## Exercise brief
Below is a listing; repeat exactly the lines from the one containing "山梨県埋蔵文化財センタートップに戻る (172, 424)" to the one containing "0037 (230, 335)", both included.

*** Opening of Records for this task ***

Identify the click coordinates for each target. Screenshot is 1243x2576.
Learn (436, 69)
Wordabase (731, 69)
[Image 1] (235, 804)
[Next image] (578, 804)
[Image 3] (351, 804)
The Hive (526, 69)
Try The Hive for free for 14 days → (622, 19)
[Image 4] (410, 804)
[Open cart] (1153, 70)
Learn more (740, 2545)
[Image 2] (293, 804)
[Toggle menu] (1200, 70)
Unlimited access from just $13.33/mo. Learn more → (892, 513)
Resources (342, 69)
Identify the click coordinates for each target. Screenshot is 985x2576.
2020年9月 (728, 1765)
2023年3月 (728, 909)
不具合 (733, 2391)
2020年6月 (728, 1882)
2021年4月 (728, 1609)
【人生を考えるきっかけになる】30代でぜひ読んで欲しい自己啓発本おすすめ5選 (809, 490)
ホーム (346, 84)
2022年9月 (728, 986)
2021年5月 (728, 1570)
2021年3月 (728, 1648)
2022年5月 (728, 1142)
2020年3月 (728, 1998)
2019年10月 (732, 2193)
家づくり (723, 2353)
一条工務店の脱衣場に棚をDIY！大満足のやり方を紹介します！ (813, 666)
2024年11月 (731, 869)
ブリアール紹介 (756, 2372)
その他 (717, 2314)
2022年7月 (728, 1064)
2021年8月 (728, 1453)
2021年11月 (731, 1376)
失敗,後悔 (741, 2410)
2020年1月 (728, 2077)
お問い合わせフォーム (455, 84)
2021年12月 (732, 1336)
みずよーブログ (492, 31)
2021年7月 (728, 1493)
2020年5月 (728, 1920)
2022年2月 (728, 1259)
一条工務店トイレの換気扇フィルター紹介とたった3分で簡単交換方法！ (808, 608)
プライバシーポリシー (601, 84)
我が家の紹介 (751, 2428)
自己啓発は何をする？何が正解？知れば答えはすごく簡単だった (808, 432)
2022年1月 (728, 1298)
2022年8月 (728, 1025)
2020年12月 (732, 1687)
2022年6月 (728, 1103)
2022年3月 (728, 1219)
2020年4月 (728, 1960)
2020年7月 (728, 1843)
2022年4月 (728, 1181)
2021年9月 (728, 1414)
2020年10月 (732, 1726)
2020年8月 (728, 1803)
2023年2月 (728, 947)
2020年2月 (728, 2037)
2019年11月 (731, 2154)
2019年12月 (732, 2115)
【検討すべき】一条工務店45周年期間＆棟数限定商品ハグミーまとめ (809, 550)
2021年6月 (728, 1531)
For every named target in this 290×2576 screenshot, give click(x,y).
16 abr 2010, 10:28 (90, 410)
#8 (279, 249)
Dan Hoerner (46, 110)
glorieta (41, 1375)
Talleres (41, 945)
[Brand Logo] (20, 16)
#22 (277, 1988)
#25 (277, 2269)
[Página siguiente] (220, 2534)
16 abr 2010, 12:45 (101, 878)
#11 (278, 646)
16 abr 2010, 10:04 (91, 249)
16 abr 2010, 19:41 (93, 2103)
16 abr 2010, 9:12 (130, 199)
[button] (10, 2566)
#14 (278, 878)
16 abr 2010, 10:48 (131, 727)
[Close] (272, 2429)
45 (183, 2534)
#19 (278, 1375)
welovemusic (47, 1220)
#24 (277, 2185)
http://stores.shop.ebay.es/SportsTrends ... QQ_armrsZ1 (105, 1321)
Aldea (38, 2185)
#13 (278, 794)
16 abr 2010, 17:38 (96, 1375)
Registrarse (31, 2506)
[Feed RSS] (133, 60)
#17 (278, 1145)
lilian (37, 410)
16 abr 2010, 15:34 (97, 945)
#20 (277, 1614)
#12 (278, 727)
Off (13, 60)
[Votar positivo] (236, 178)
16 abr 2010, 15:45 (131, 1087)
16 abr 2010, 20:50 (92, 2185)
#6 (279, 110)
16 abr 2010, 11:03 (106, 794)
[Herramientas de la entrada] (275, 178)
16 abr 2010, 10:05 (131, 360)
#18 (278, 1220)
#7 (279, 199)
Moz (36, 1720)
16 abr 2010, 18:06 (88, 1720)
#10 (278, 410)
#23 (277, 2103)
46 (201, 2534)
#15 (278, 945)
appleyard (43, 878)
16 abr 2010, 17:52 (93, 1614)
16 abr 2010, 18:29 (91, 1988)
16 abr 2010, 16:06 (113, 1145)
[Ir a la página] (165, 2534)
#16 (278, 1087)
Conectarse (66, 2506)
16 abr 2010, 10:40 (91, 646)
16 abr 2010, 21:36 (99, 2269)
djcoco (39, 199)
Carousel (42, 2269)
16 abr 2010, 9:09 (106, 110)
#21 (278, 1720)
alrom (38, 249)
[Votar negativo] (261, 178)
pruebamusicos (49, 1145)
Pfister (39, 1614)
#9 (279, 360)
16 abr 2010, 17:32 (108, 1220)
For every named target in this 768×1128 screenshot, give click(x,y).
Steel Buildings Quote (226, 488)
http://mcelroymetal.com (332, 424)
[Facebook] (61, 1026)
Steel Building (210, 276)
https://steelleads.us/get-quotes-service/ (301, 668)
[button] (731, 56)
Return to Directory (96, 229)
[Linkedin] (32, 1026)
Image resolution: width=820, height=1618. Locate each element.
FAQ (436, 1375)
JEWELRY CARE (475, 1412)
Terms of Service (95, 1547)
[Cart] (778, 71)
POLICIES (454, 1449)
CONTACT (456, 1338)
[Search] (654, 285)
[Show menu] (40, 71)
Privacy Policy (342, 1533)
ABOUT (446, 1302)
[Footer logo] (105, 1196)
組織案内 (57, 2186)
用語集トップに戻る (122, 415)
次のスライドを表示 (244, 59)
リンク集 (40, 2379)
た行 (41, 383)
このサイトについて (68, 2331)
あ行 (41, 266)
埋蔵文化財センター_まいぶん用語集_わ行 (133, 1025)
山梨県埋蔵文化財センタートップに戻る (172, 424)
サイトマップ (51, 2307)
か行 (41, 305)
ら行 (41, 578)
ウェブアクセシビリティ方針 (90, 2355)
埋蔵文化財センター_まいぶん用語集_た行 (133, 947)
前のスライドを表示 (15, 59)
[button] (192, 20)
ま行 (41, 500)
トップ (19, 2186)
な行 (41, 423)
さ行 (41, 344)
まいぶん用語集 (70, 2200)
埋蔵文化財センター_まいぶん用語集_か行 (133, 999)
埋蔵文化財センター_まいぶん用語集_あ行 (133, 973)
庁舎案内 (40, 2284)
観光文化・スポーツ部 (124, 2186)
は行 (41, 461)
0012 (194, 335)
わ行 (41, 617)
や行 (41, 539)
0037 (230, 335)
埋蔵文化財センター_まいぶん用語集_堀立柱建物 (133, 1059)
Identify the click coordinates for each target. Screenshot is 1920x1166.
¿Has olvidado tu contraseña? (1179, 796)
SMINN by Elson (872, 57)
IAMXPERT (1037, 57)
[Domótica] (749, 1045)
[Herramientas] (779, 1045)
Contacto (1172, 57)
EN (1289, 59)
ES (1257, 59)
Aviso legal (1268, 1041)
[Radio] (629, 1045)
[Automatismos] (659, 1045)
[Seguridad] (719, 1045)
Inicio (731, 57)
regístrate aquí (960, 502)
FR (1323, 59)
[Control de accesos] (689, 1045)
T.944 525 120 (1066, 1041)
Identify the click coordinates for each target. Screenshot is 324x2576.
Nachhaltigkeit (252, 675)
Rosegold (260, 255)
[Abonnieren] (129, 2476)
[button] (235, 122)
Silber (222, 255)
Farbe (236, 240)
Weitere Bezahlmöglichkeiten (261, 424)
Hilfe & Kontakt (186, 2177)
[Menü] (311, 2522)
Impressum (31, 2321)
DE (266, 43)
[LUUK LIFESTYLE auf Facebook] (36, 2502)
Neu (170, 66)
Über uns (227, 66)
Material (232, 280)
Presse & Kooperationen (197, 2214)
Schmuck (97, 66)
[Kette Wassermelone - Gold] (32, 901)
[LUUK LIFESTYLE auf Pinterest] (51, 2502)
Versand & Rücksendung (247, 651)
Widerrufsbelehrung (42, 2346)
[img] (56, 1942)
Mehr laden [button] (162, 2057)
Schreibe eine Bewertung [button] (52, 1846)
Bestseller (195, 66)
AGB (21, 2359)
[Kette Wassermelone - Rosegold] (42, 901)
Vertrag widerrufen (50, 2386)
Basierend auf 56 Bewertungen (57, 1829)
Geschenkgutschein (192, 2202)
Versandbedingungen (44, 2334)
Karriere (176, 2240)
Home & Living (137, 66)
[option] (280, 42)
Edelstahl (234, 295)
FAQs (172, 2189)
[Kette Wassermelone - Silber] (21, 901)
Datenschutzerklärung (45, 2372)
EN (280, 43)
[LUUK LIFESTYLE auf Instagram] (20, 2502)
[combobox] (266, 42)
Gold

*** Close of Records for this task ***

## Answer box
山梨県埋蔵文化財センタートップに戻る (172, 424)
サイトマップ (51, 2307)
か行 (41, 305)
ら行 (41, 578)
ウェブアクセシビリティ方針 (90, 2355)
埋蔵文化財センター_まいぶん用語集_た行 (133, 947)
前のスライドを表示 (15, 59)
[button] (192, 20)
ま行 (41, 500)
トップ (19, 2186)
な行 (41, 423)
さ行 (41, 344)
まいぶん用語集 (70, 2200)
埋蔵文化財センター_まいぶん用語集_か行 (133, 999)
埋蔵文化財センター_まいぶん用語集_あ行 (133, 973)
庁舎案内 (40, 2284)
観光文化・スポーツ部 (124, 2186)
は行 (41, 461)
0012 (194, 335)
わ行 (41, 617)
や行 (41, 539)
0037 (230, 335)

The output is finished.